アラン・ギルバート指揮東京都交響楽団のシュトラウス「アルプス交響曲」

アラン・ギルバート指揮東京都交響楽団
●20日は東京文化会館でふたたびアラン・ギルバート指揮東京都交響楽団。プログラムはウェーベルンの「夏風の中で 大管弦楽のための牧歌」、モーツァルトのホルン協奏曲第4番(シュテファン・ドール)、リヒャルト・シュトラウスの「アルプス交響曲」。あれ、これってもしかして……そう! ベルリン・フィル首席ホルン奏者シュテファン・ドールが、後半の「アルプス交響曲」でもオーケストラのなかで吹いてくれるのだ! なんという大吉プロ。
●ソリストが吹くモーツァルトを脇に置くと、ウェーベルンはシュトラウスとつながっている。夏山登山の前日譚としての牧歌。モーツァルトではぐっと編成を刈りこんでドールと都響の親密なアンサンブル。白眉はやはり後半の「アルプス交響曲」で、期待通りの高解像度による壮麗な音絵巻。さらに熱もあって、大自然に果敢に立ち向かう登山者といった趣。劇的で陶然とした登山体験だった。カーテンコールで舞台上に姿を見せたバンダの人数がすごく多くてびっくり(なんと20名)。そして、やはりシュテファン・ドール・ブーストがばりばりに効いていた。カーテンコールをくりかえした後、楽員退出後も拍手が止まず、アランとドールのふたりが姿を見せるという、珍しいデュオ・カーテンコール。ドールをしきりに称えるアラン。
●今年は「アルプス交響曲」の当たり年。1月に山田和樹指揮読響、4月に佐渡裕指揮新日フィル、パーヴォ・ヤルヴィ指揮N響、そして今月はアラン・ギルバート指揮都響。大登山ブームだが、同じ山に何度も登っている感触はなく、毎回、違う山に登っている気分。

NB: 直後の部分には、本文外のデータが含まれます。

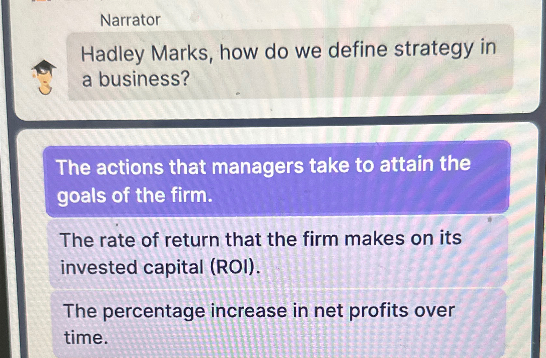Click the avatar next to the question bubble
Viewport: 546px width, 358px height.
[45, 78]
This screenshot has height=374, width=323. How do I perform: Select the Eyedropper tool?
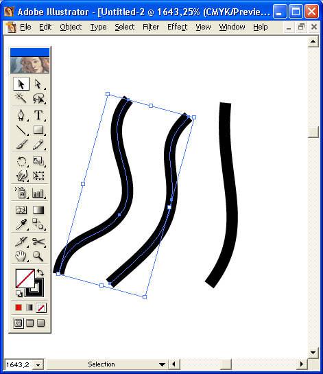pos(21,224)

●それにしてもこの曲、途中で道に迷ったり、嵐のなかで下山したりと、かなりチャレンジングな登山をしている。「お弁当」とか「オヤツ休憩」みたいな楽章がなくてタフである。この曲でいちばんのピンチは、下山の途中で嵐に遭うことではなく、「山の牧場」で憩った後の「道に迷う」だと思う。この人、迷った後に「氷河」に進んで「危険な瞬間」を経て、無事に「山頂」にたどり着くのだが、やはり道迷いしたら来た道を戻るが第一選択肢ではないだろうか。なので「道に迷う」の後はもう一回「山の牧場」に戻って、地図を確認してはどうか。「アルプス交響曲安全版」があるとしたら、曲順は「夜」「日の出」「登山届提出」「GPSアプリYAMAPを起動」「森に入る」~「山の牧場」「道に迷う」「山の牧場」「登山道に復帰」「山頂」……といった具合になるにちがいない。ちなみにヤマケイ文庫の「ドキュメント 道迷い遭難」(羽根田治著)は名著である。何日間も山中をさまよう恐怖体験などが記されており、これを読むと「アルプス交響曲」の迫真性がいっそう増す……かもしれない。